Bundesverteidigungsminister Boris Pistorius stellte weitere Hilfslieferungen für Syrien und die Türkei in Aussicht. Zusammen mit Bundesinnenministerin Nancy Faeser hatte er am Morgen den Militärflughafen Wunstorf nahe Hannover besucht. Von dort sollen im Laufe des Tages erneut Flugzeuge mit etwa 40 Tonnen an Hilfsgütern in Richtung Türkei starten Ziel sei der dortige NATO-Flugplatz Incirlik.

„Das wird jetzt in den nächsten Tagen so weitergehen“, betonte Pistorius. „Wir fliegen so lange wie nötig.“ Schon am Donnerstag hatten drei Maschinen des Typs A400M rund 50 Tonnen an Hilfsgütern wie Zelte, Heizgeräte oder Schlafsäcke in die Türkei gebracht.

Als symbolisches Zeichen der Anteilnahme hängen heute an den obersten Bundesbehörden in Berlin und Bonn Flaggen auf halbmast. Mehrere Bundesländer hatten ebenfalls Trauerbeflaggung an öffentlichen Gebäuden angekündigt.

USA kündigen Millionen-Hilfen an

Auch andere Staaten weiten ihre Hilfsprogramme für die Erdbebengebiete aus. Die USA wollen umgerechnet rund 79 Millionen Euro bereitstellen, um Nothilfen für die beiden Länder zu finanzieren.

In dieser Summe enthalten seien auch Hilfsgüter wie Lebensmittel, Notunterkünfte und Medikamente, kündigte US-Präsident Joe Biden auf Twitter an. Damit solle der in den betroffenen Regionen lebenden Bevölkerung geholfen werden, „der Kälte zu trotzen“ und „Leben zu retten“.

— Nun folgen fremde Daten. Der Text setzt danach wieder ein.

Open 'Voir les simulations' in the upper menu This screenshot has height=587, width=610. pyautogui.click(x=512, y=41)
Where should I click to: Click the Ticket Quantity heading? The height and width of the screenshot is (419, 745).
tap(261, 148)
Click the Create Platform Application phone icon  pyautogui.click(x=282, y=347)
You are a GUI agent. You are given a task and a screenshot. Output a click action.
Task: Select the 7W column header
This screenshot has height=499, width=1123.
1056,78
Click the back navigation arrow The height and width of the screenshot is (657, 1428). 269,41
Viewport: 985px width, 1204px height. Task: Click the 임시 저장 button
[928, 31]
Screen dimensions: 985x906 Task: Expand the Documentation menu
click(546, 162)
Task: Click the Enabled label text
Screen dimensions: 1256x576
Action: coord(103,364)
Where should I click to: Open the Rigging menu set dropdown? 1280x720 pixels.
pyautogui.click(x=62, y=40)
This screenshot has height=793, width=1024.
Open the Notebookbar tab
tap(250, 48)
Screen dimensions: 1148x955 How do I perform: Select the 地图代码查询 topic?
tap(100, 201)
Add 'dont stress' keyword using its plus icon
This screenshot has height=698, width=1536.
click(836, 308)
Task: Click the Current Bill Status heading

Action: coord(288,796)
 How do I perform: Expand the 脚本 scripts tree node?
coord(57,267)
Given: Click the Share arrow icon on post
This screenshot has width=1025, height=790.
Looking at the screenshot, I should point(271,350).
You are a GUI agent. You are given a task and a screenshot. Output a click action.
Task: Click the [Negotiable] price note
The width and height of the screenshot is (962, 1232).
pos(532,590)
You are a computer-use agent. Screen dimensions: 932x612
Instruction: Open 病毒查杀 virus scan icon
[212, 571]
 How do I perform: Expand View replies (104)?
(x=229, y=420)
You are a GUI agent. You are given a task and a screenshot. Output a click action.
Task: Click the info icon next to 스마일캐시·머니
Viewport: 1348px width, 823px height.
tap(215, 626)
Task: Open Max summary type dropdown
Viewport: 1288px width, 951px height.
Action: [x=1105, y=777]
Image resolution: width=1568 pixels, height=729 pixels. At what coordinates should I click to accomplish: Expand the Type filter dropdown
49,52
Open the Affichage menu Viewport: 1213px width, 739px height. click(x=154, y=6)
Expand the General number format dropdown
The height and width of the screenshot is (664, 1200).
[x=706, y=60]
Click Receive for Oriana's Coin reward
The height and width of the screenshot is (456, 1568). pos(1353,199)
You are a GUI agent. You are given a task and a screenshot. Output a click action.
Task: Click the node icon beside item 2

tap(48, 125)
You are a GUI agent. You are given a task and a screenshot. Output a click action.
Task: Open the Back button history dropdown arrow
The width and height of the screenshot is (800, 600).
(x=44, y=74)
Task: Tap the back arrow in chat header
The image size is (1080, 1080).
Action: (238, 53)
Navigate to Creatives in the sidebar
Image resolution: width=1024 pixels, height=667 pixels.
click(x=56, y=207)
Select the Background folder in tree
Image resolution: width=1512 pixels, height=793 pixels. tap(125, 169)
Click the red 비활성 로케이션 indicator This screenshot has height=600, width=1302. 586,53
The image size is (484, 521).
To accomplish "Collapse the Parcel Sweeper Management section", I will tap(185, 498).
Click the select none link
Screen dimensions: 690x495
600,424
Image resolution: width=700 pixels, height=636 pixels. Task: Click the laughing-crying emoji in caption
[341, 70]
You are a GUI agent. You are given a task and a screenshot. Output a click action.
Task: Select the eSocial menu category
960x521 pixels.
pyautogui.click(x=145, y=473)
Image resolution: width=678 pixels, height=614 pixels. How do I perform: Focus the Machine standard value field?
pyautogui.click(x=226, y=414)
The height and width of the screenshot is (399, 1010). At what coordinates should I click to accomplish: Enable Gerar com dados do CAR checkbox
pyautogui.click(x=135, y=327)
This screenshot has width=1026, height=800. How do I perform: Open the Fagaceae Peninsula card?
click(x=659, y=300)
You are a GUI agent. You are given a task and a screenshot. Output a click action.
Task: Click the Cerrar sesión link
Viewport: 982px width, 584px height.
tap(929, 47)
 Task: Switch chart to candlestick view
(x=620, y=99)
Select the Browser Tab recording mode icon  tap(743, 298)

Generallizenz soll reibungslose Hilfe garantieren

Um zu gewährleisten, dass die Hilfe im vollen Umfang in Syrien ankommt, erließ das US-Finanzministerium kurz darauf eine pauschale Generallizenz, die für sechs Monate gültig sein soll, wie der stellvertretende US-Finanzminister Wally Adeyemo mitteilte. Diese soll sicherstellen, dass die Bereitstellung der Nothilfen nicht durch Strafmaßnahmen, die gegen Syrien in Kraft sind, blockiert wird. Nach dem Ausbruch des dortigen Bürgerkriegs hatten sowohl die USA als auch die EU Sanktionen gegen das syrische Regime unter Machthaber Baschar al-Assad erlassen.

Die in Washington D.C. ansässige Weltbank kündigte ebenfalls umfassende Hilfe an: Sie will umgerechnet 1,65 Milliarden Euro an Finanzmitteln zur Verfügung stellen, um die Hilfs- und Wiederaufbaumaßnahmen in den Erdbebengebieten zu unterstützen.

Die EU hatte in einem ersten Schritt angekündigt, im Rahmen des EU-Katastrophenschutzes 6,5 Millionen Euro an Soforthilfen bereitstellen zu wollen. Zudem plant die EU Anfang März eine Geberkonferenz, um langfristige Unterstützung auf den Weg zu bringen.

Bei einem EU-Gipfel in Brüssel unterzeichneten die Regierungschefs aller Mitgliedsstaaten einen Brief an den türkischen Präsidenten Recep Tayyip Erdogan. Darin versicherte die EU abermals versicherte, sie werde angesichts dieser „Tragödie“ mit „voller Solidarität“ an der Seite der Türkei und Syriens stehen.